Mannheim/Bielefeld (dpa/tmn) – Die Mehrheit der Deutschen ist laut einer Umfrage vom Arbeitgeber nicht über die Weitergabe ihrer Lohn- und Gehaltsdaten über ELENA informiert worden.

ELENA steht für den «Elektronischen Entgeltnachweis». Arbeitgeber müssen die Daten seit Jahresanfang direkt an eine zentrale Speicherstelle der Deutschen Rentenversicherung übermitteln. Eine repräsentative Umfrage der Forschungsgruppe Wahlen in Mannheim hat nun ergeben, dass 56 Prozent von ihrem Unternehmen darüber nicht in Kenntnis gesetzt wurden. 40 Prozent kennen das neue Gesetz gar nicht.

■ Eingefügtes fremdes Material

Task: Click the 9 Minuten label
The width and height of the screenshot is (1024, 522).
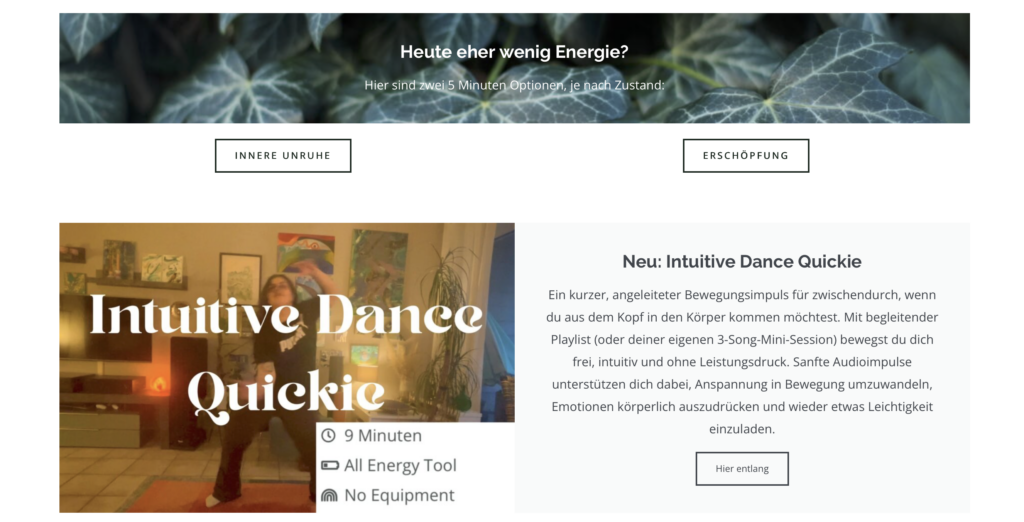Action: [x=383, y=435]
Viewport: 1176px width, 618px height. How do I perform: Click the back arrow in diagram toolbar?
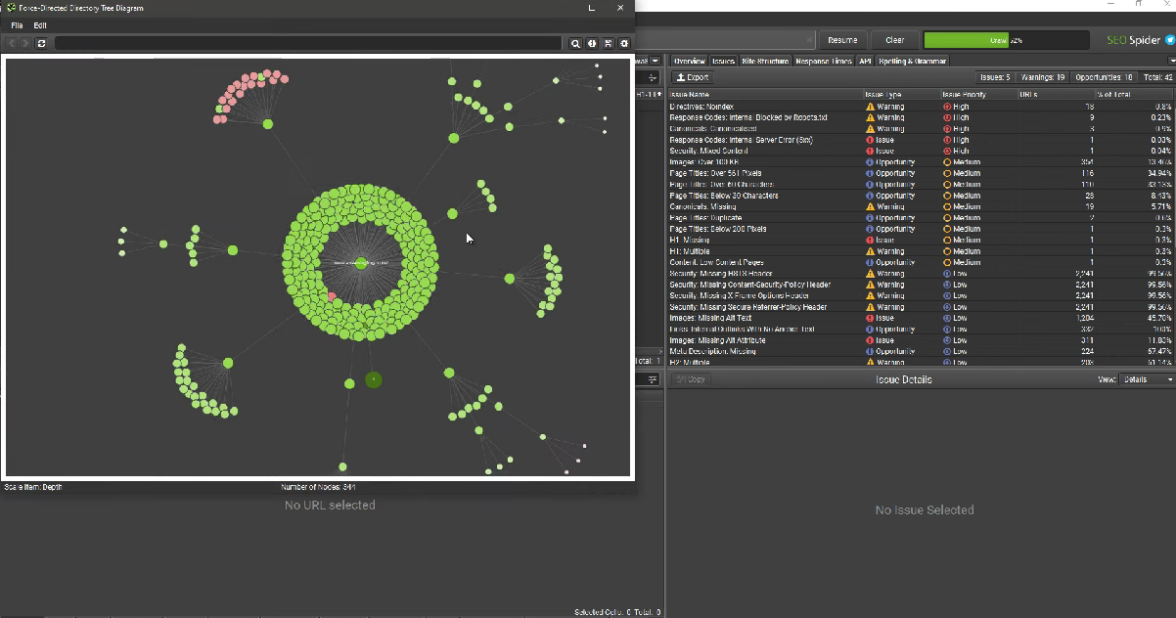pos(12,43)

Im Auftrag des Betriebssoftware-Anbieters Sage in Frankfurt/Main wurden vom 10. bis 17. März 492 abhängig Beschäftigte befragt. Die Stichprobe sei repräsentativ für die wahlberechtigte Bevölkerung in Deutschland. Arbeitgeber sind gesetzlich verpflichtet, ihre Angestellten über die Datenweiterleitung zu informieren, bestätigte Rena Tangens vom Datenschützer-Verein Foebud in Bielefeld. Der Verein initiiert und koordiniert eine Verfassungsbeschwerde gegen das neue Verfahren. «Aber meist steht das nur ganz klein links unten auf der Lohnabrechnung – oder anderswo im Kleingedruckten.»

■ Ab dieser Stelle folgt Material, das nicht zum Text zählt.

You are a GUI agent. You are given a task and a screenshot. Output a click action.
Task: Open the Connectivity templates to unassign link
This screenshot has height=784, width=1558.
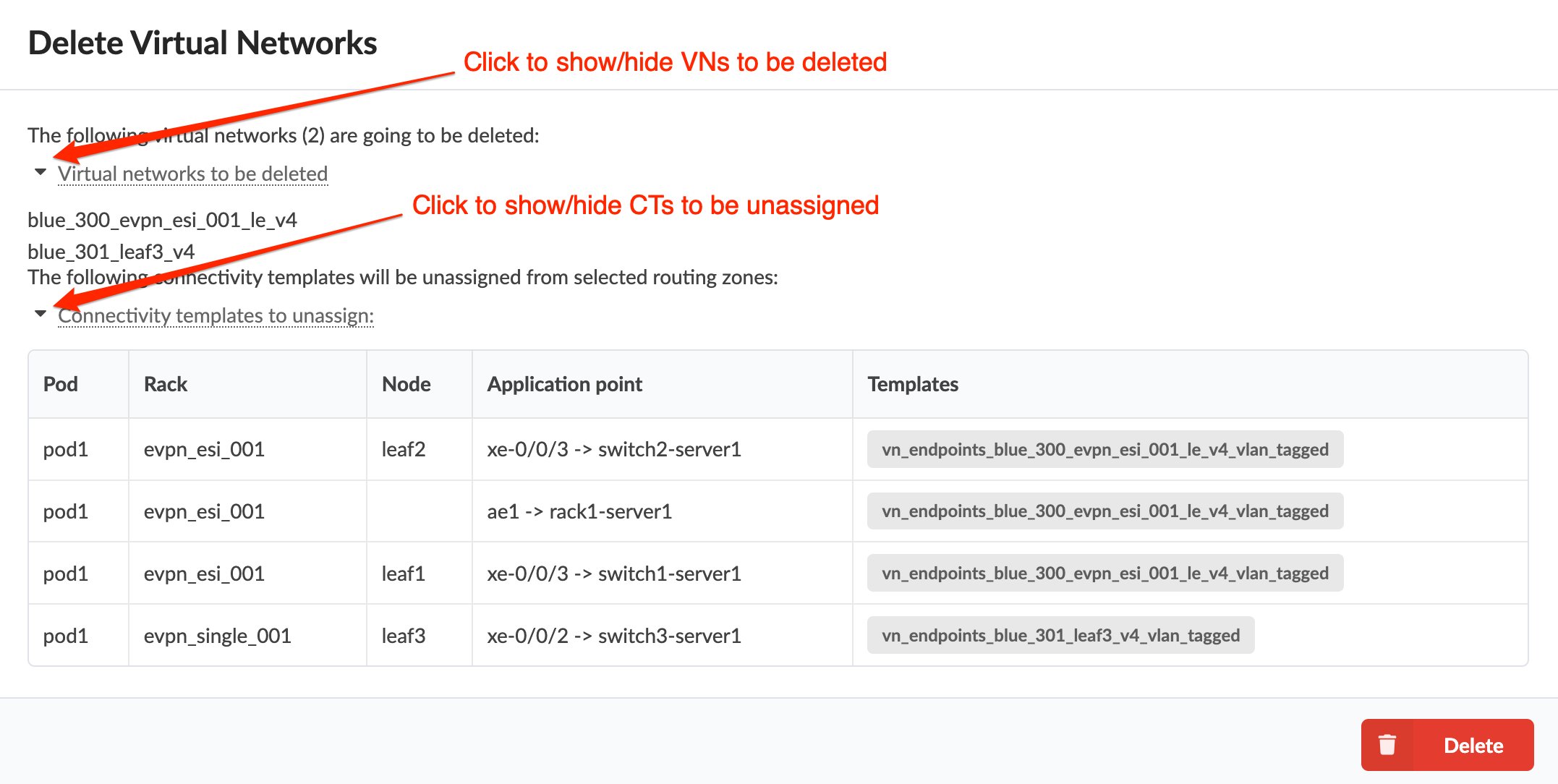pyautogui.click(x=215, y=315)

Viele Unternehmen hätten sich eine Aufschub-Erlaubnis geholt, um erst später umstellen zu müssen. Denn das neue Verfahren bringe für die Firmen eine großen bürokratischen Aufwand. «Wir wissen das, weil viele an uns herantreten und erzählen, dass ihr Arbeitgeber erst ab Mai melden wolle», sagte Tangens, «dann aber rückwirkend bis Januar». Positive Beispiele seien Unternehmen, in denen die Angestellten separate Schreiben erhalten – auch das habe es gegeben. «Wir stellen aber auch viel Verwirrung fest», sagte Tangens.

Mit Hilfe der übermittelten Daten sollen die Arbeits- und Sozialämter langfristig schneller und einfacher entscheiden können, ob und in welcher Höhe ein Anrecht auf Sozialleistungen besteht. Neben persönlichen Daten werden bei ELENA unter anderem die Höhe der Bezüge, die Arbeits- und Urlaubstage, Angaben zu Tätigkeit und Arbeitszeit übermittelt. Auch Datenschützer von Bund und Ländern kritisieren das neue Verfahren.